Le thème central : les attaques hybrides, celles qui combinent intrusion physique, ingénierie sociale (manipulation) et exploitation numérique. Ce mélange rend ces attaques particulièrement efficaces, car elles s’appuient sur ce que l’entreprise fait le mieux… faire confiance.
À retenir
- Beaucoup d’attaques réussissent parce qu’un attaquant paraît “légitime”.
- La sécurité physique et la cybersécurité sont une seule et même chaîne.
- Les meilleures mesures 2026 ne sont pas forcément coûteuses : elles sont surtout simples, répétées et tenues dans la durée.
Le point de vue “terrain” : l’attaque commence là où on ne regarde plus
Jérémy intervient dans des exercices de type Red Team : des simulations réalistes d’attaque, pour vérifier ce qui se passe dans la vraie vie, pas dans une présentation PowerPoint. L’objectif est simple (et un peu inconfortable) : “Si quelqu’un essaie vraiment d’entrer et d’agir comme un attaquant, jusqu’où peut-il aller ?”
Son retour d’expérience est clair : dans beaucoup d’entreprises, les contrôles existent, mais la routine les affaiblit. Et l’attaquant cherche moins à être brillant qu’à être crédible. Exemple évoqué : se faire passer pour un intervenant “évident” (type prestataire), profiter d’un contrôle trop permissif, et accéder à des zones sensibles.
La leçon pour un dirigeant : la cybersécurité ne se joue pas uniquement sur des outils. Elle se joue sur les habitudes et sur la cohérence des règles, du portail d’entrée jusqu’aux accès aux données.
L’ingénierie sociale : le superpouvoir des gens “gentils”
Une phrase résume la réalité : la première vulnérabilité est humaine.

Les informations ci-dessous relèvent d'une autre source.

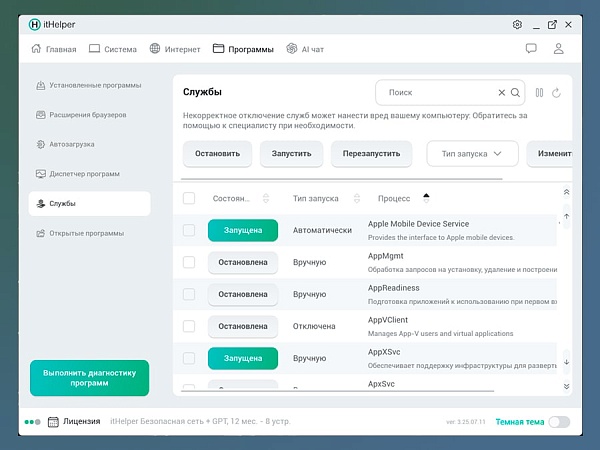Jump to list top with double-chevron up
The width and height of the screenshot is (600, 450).
click(566, 192)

Et c’est plutôt une bonne nouvelle… car on peut l’adresser sans “suréquiper” l’entreprise.
L’ingénierie sociale fonctionne parce qu’elle exploite des réflexes naturels :
- aider quelqu’un qui a l’air pressé ;
- éviter un conflit ;
- être poli (et ne pas paraître “parano”).
Les scénarios les plus efficaces sont souvent les plus simples :
- “J’ai oublié mon badge…”
- “Je viens pour la clim / le copieur / un incident urgent…”
- “Je suis avec eux.” (et hop, on passe avec le groupe)
Petit trait d’humour (mais très sérieux) : en entreprise, la politesse est parfois le meilleur passe-partout. Un attaquant ne force pas une porte ; il vous fait tenir la porte.
Les gadgets : pas besoin de “dark web”, juste… d’un panier en ligne
Autre idée reçue : “Il faut être un pirate chevronné et clandestin.” En réalité, beaucoup d’outils et de méthodes sont accessibles, documentés, et utilisés aussi bien par des professionnels (pour tester) que par des attaquants (pour exploiter).
Le risque n’est pas “l’objet” en lui-même, mais le combo :
outil + opportunité + inattention.
Une entreprise peut avoir de bons systèmes… et se faire piéger par une situation banale : un poste non verrouillé, une prise réseau accessible, un badge prêté “juste deux minutes”.
La démonstration qui marque : une seconde d’inattention, des données qui partent
Le moment le plus parlant, côté dirigeant, c’est quand on réalise à quel point une action très banale peut déclencher une chaîne d’événements.
Jérémy a illustré le risque d’une clé USB “piégée” (qui se comporte comme un clavier) : branchée sur un poste déverrouillé, elle peut exécuter automatiquement des actions et faciliter la sortie de données.
La contre-mesure la plus rentable du monde (oui, vraiment) : verrouiller son poste quand on s’absente. C’est simple, gratuit, et pourtant rarement systématique. (Et pour ceux qui aiment les raccourcis : Windows + L.)
Derrière l’incident : arrêt, perte de chiffre d’affaires, confiance érodée
Au-delà de l’attaque “spectaculaire”, l’impact le plus fréquent est très business :
- arrêt partiel ou total de l’activité,
- retards clients,
- coûts de remise en état,
- perte de confiance (interne et externe).
Et il y a aussi l’attaque “du quotidien” : compromission de comptes, usurpation d’identité, détournement de messagerie, voire contournement de doubles facteurs basés sur SMS dans certains scénarios.
Conclusion dirigeant : la cybersécurité PME/ETI n’est pas un luxe, c’est un mécanisme de résilience.